At the same time that violent crime rates are falling, marijuana possession arrests are rising (see graph below). Currently, according to FBI statistics,  more people are arrested for marijuana possession than for all violent crime combined. You’d expect it would not be this way, and a question I’d like to explore is why. But first, let’s look at more data. I note that part of an explanation is that marijuana use is up (18% in 2015 vs 12% in 1990). This still doesn’t explain the racial imbalance but it could explain the general rise. Marijuana isn’t quite legal, and if use is up, you’d expect arrests to be up. But even here, something is fishy: use rates are the same as in 1980, 35+ years ago in the midst of the “war on drugs,” but arrest rates have more than doubled since. Why? Take New York City as an example, 17,762 people were arrested for low-level marijuana possession in 2016 (smoking in public or possession of 25 gm to 2 oz). The low-level arrest rate is twice the national average in this Democratic-bastion city, where the drug was decriminalized years ago. Arrest rates in NYC went up an additional 10% in 2016, with black people arrested at 11 times the rate of white people. How could this be?

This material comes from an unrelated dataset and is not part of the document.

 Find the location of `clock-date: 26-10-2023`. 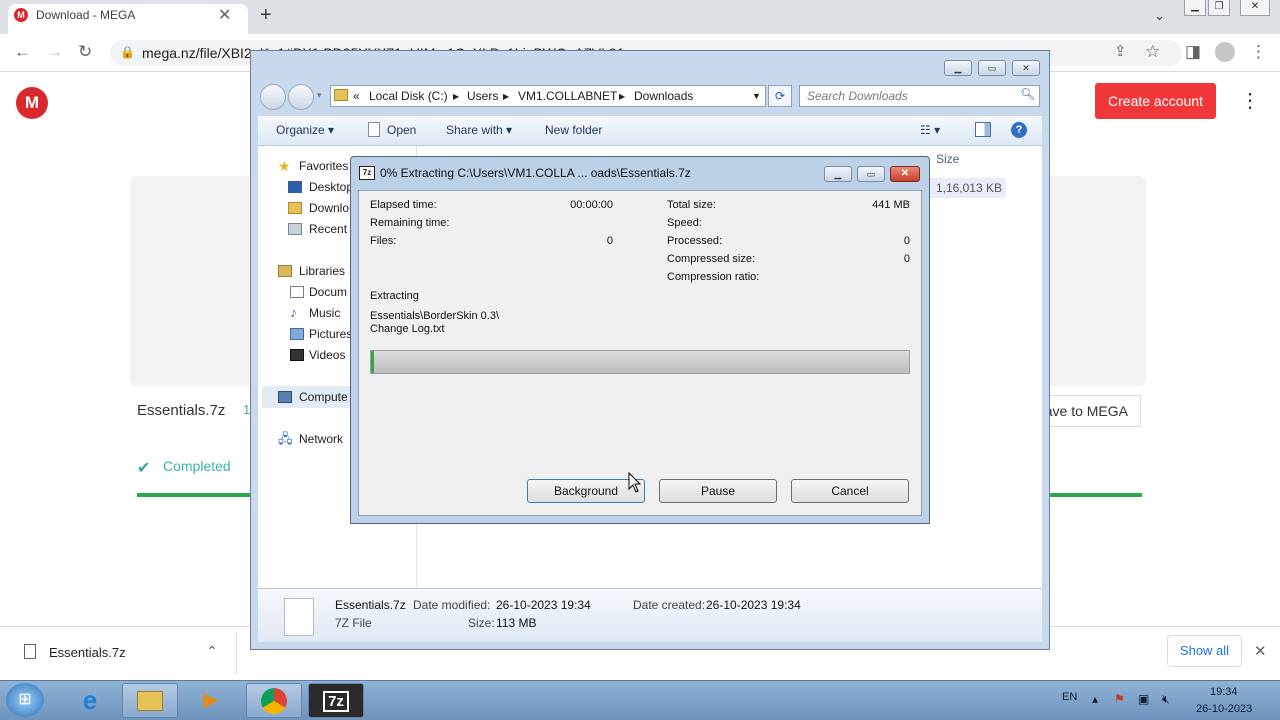

clock-date: 26-10-2023 is located at coordinates (1224, 709).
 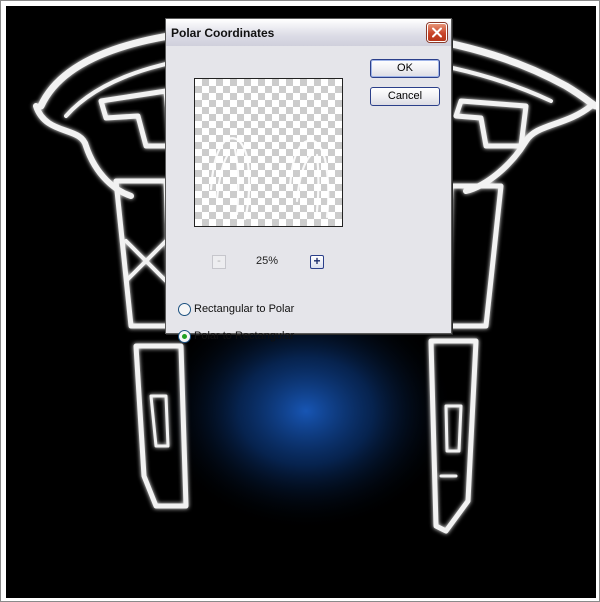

The race discrepancy of arrests persists across the US. Though black citizens use drugs only 15% or so more often than whites, and make up only 13% of the US population, they are arrested for drugs about three times as often and incarcerated about 4 times as often. It’s mostly for marijuana possession too, and the discrepancy varies very strongly by location In Louisiana, Illinois, and New York City arrests are particularly weighted to people of color. When New York City police precinct captains were asked about this, they explained that their instructions come from above. It’s a curious answer, I’d say, reflecting perhaps their dislike of the mayor.

Drug arrests are mostly for possession, not sale, and the spread is rising.

Drug arrests are mostly for possession, not sale and the spread is rising. More than half the time, it’s marijuana.

One of the race-affecting instructions is that the police are instructed to patrol black neighborhoods, but not the student unions of majority-white colleges like NYU. They’re mandated to stop and search junky cars but not nice ones, and to search people who have outstanding parking tickets, but not generally. They even get raises that depend on the number of tickets given, a practice that does not lead to a pattern of looking the other way — one many New Yorkers would prefer. Another issue: in many states, including New York, the police can keep money or cars, if they can claim that the asset was purchased with drug money or used in the drug trade. This leads to a practice where the city budget benefits when the police arrest persons they don’t expect will be convicted. It’s a practice called civil asset forfeiture, one lampooned, on Last Week Tonight, but jealously guarded. Since it is near impossible to prove that the money or car was not used in any way illegally, once they arrest someone, the police can expect to keep his or her money or cars indefinitely. The annoyance of lawyers perhaps encourages the arrest of people who do not seem to have them — people of color. New York mayor deBlassio justifies his arrests as a way to protect the neighborhoods, as his version of former mayor, Guilliani’s broken window approach. Maybe. But I think the profit motive is at least as relevant.

drug arrests hit black folks a lot more than white

Drug arrests hit black folks a lot more than white.

I note that strict justice tends to land hardest on the poor and defenseless. I also note that many important people have used marijuana without it damaging their lives in any obvious way. Both Jeb! Bush and Bill Clinton claimed to have smoked it; as did Barak Obama, Al Gore, and the Beatles. My bottom line: while marijuana decriminalization is worthwhile, it must go along with the repeal of civil asset forfeiture laws, and other means that make arrests into profit centers – or so it appears to me. Otherwise we’ll keep on flushing lives down the drain for no good reason.

Robert Buxbaum, March 6, 2017. I’ve previously blogged about the structure of criminal sentencing, coming to conclude that the least strict sentence that does the job is to be preferred. I also ran for water commissioner in 2016.